About this exercise ::
The output should hold exactly, and only, the lines from the line bearing "The height and width of the screenshot is (523, 1200)." through the last line of the listing below, and no pictures.
BEGIN Supplied material
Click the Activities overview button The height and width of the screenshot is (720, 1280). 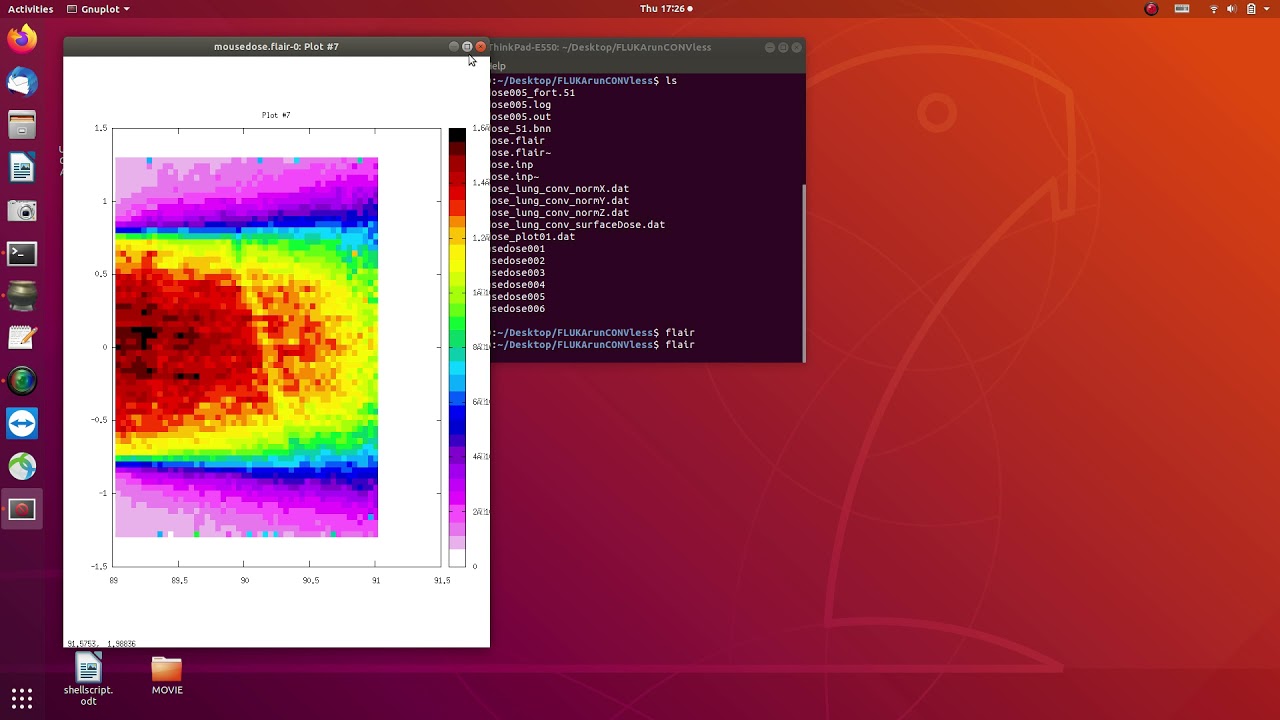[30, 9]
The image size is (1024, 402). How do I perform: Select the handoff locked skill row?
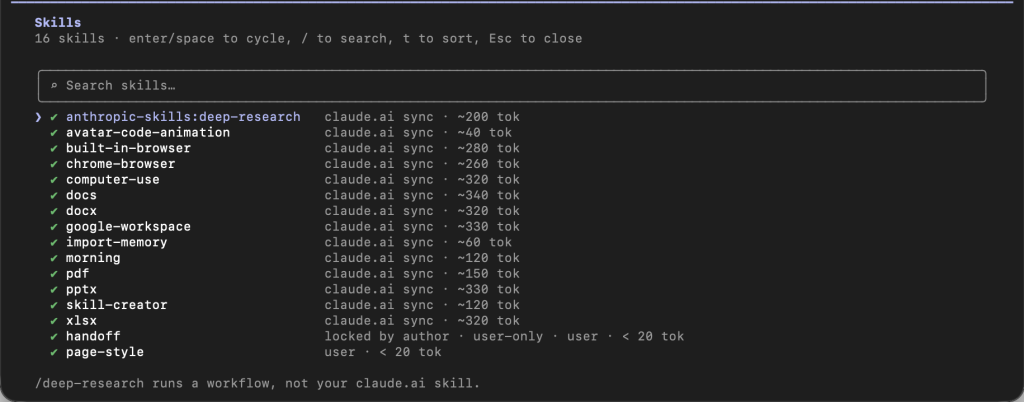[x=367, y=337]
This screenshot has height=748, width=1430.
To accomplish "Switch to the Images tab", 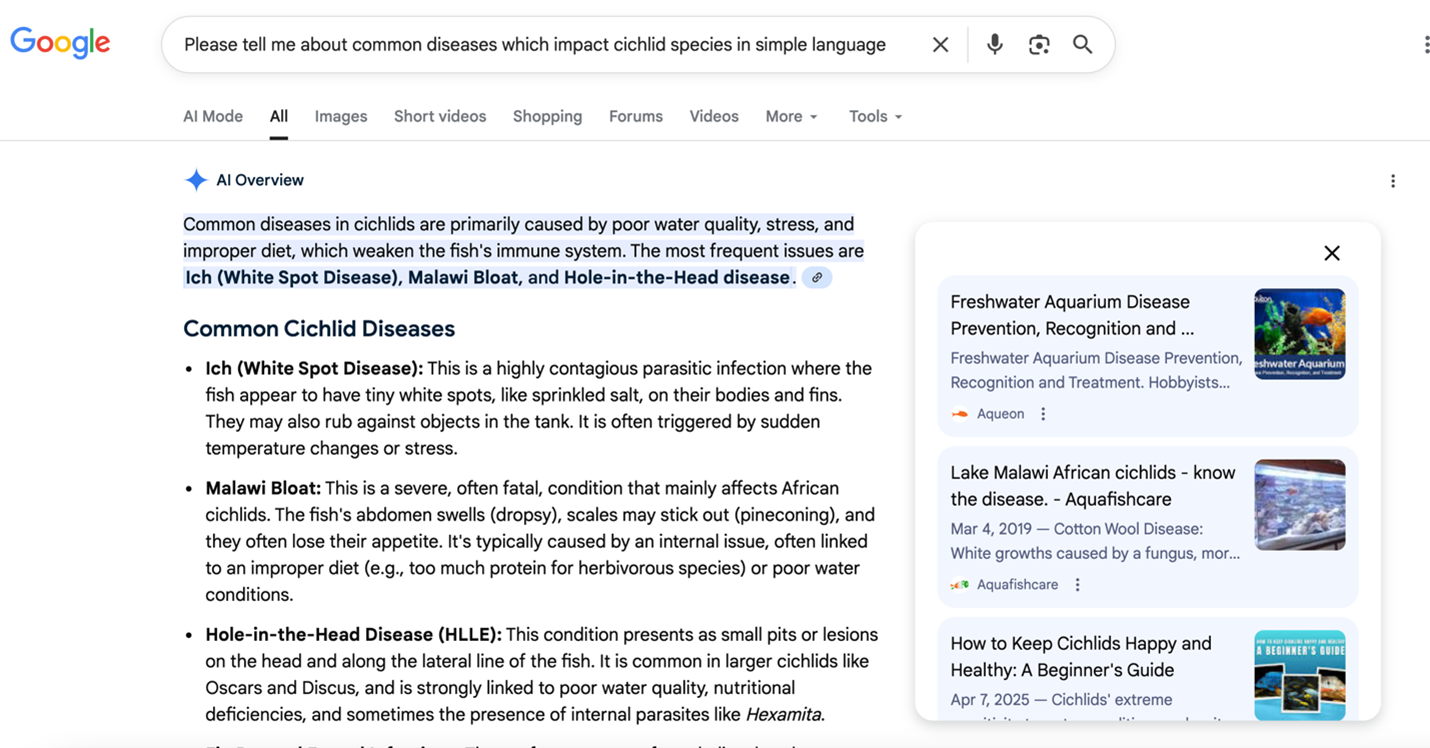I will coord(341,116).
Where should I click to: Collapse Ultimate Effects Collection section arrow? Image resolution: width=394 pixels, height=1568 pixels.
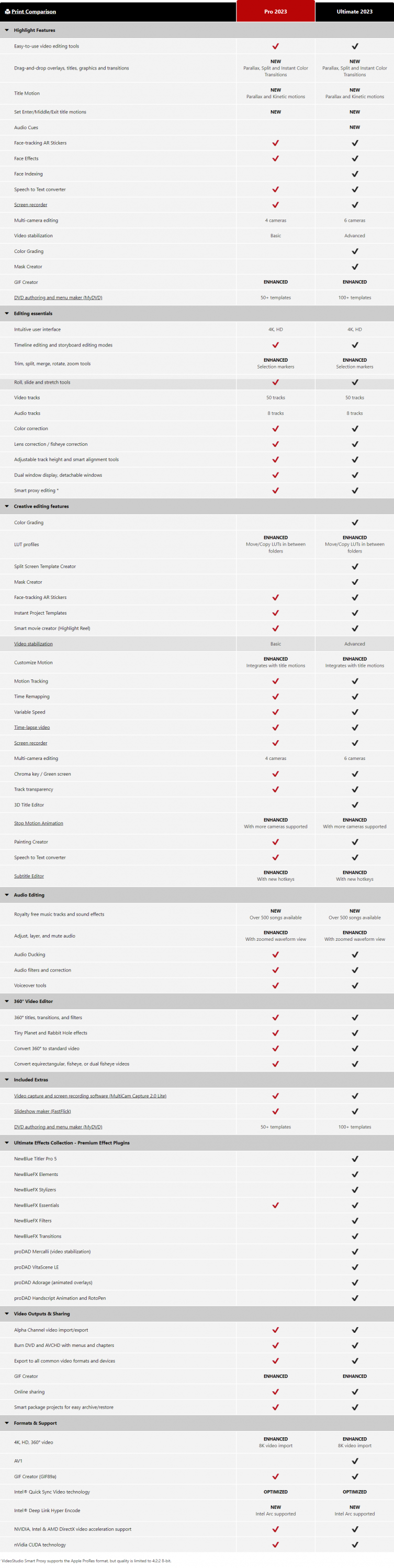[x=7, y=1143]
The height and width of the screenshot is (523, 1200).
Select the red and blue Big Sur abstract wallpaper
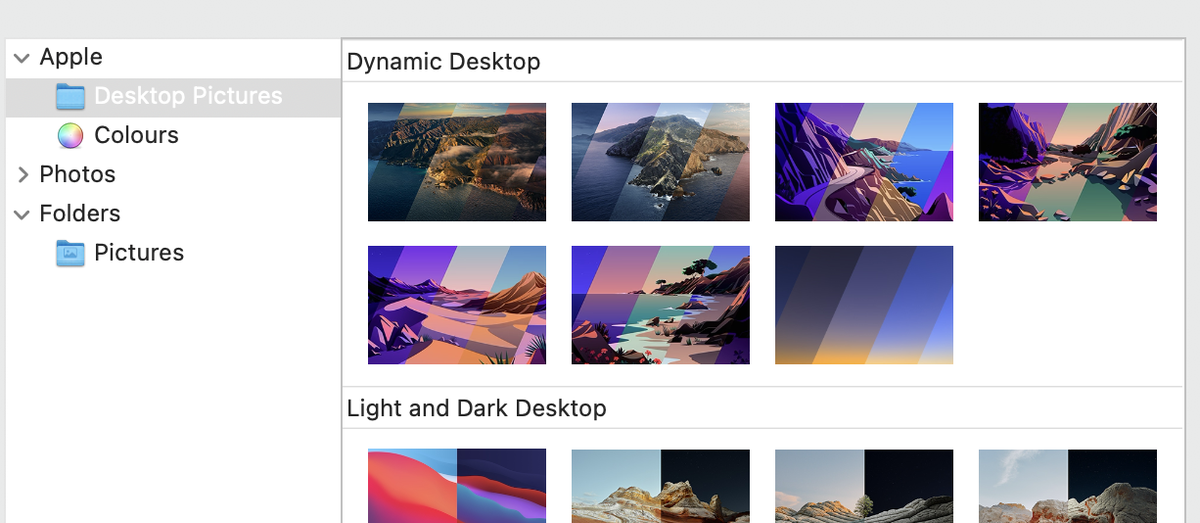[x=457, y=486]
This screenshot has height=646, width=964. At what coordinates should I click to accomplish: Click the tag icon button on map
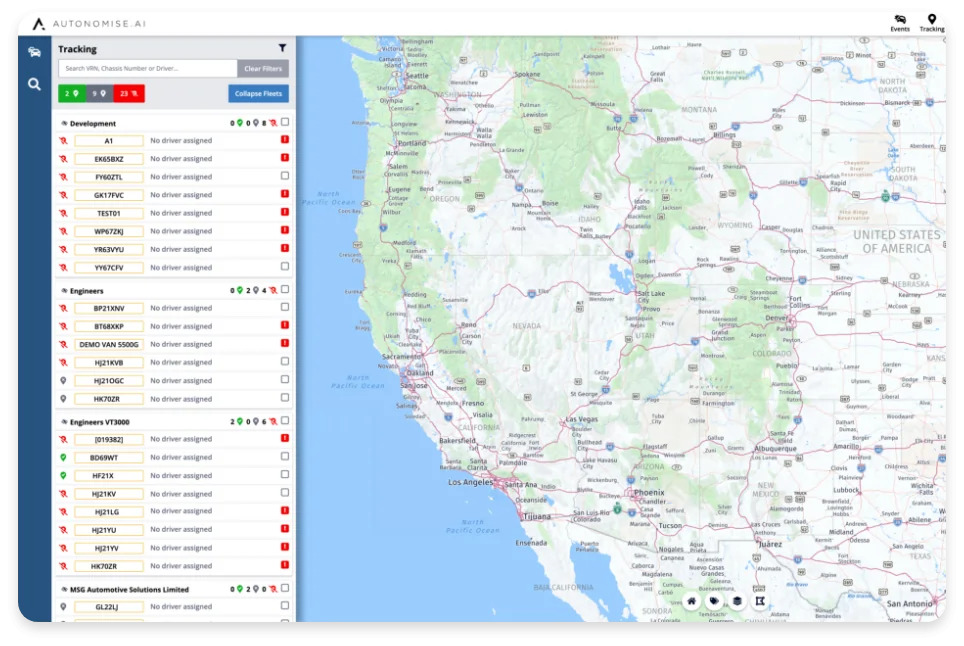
END Supplied material
Solution to the problem ::
The height and width of the screenshot is (523, 1200).
Select the red and blue Big Sur abstract wallpaper
[x=457, y=486]
This screenshot has height=646, width=964. At what coordinates should I click to accomplish: Click the tag icon button on map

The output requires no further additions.